**What you have to do**
Go through the records below and show every line with the string "arrow".
══ Data section
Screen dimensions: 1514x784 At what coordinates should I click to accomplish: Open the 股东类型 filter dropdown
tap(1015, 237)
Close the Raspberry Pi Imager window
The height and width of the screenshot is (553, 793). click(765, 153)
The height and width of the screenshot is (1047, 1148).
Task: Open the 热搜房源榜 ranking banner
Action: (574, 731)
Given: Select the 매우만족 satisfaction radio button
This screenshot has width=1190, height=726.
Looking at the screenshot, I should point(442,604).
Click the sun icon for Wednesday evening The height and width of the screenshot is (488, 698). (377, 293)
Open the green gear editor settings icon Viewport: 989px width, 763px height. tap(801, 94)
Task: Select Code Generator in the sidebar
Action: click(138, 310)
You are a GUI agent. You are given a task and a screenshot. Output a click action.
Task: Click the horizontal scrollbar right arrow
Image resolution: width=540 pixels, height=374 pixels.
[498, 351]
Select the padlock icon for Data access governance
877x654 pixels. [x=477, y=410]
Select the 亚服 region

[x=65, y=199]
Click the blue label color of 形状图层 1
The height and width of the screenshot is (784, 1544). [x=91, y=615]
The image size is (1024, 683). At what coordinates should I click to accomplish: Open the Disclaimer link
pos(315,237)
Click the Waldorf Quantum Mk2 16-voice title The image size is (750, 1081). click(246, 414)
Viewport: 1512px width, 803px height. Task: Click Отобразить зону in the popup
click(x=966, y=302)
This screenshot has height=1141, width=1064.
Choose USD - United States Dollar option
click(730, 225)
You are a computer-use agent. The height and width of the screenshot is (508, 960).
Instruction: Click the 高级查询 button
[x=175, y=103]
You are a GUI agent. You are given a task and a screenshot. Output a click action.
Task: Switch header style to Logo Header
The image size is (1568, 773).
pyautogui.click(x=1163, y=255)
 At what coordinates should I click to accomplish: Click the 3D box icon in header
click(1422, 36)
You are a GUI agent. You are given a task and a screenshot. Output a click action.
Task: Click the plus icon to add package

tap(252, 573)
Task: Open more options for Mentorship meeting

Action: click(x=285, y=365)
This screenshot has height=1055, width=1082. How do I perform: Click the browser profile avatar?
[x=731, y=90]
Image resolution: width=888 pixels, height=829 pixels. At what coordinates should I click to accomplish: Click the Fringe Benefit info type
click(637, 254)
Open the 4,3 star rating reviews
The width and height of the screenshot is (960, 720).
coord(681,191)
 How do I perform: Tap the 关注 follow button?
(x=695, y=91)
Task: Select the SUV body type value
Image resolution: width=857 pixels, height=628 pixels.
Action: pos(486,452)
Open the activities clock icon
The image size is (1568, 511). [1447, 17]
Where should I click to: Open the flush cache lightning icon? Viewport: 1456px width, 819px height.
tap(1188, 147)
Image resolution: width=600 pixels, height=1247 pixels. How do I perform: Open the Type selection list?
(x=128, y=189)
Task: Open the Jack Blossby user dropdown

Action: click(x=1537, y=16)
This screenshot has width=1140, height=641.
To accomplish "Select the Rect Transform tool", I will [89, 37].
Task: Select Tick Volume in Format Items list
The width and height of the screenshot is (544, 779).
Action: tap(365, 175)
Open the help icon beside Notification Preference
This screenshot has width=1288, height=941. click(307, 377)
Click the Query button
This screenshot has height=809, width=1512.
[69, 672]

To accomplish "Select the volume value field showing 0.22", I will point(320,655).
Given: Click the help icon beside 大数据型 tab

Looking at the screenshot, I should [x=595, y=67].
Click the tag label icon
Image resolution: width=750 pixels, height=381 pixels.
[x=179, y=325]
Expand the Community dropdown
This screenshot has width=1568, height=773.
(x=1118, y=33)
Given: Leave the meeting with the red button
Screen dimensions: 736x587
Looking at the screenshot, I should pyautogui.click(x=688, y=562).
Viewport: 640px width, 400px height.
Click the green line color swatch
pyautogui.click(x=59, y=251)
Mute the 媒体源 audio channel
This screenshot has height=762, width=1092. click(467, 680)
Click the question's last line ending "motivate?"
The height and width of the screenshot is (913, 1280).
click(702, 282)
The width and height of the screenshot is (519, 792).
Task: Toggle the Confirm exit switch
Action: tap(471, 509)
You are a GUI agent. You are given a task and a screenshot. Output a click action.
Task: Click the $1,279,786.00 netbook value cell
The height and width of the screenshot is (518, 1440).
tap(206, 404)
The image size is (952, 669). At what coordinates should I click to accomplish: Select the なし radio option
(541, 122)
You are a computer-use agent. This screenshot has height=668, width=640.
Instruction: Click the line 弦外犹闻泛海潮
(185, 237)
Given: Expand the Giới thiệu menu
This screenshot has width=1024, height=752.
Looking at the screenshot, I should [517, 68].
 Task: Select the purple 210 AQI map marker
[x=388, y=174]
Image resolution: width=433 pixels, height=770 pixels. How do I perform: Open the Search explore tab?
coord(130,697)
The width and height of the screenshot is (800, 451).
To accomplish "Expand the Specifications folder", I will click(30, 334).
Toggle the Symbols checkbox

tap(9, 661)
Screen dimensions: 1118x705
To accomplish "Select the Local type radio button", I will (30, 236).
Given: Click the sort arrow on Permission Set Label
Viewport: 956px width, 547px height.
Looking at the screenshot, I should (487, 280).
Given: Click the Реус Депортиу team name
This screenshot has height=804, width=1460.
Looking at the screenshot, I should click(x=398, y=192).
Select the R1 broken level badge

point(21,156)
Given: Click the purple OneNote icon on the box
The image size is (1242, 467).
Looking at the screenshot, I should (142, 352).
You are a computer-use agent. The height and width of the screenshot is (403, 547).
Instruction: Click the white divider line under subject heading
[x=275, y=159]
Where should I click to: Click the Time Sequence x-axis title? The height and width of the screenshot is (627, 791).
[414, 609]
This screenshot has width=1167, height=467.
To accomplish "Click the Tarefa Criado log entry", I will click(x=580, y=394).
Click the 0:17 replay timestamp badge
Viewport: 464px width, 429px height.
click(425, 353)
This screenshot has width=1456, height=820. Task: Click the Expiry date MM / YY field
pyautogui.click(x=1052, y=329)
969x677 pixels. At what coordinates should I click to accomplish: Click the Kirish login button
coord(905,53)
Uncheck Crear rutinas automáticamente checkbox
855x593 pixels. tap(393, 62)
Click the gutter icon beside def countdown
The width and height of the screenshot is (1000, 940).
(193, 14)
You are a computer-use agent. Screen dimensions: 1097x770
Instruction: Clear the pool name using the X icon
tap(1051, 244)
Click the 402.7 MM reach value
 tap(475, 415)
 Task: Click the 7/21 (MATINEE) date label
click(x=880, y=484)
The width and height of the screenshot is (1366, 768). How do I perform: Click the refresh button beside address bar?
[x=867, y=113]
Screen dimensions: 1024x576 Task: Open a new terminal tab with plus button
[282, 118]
════
**Reply**
Task: Click the horizontal scrollbar right arrow
Given: Click the sort arrow on Permission Set Label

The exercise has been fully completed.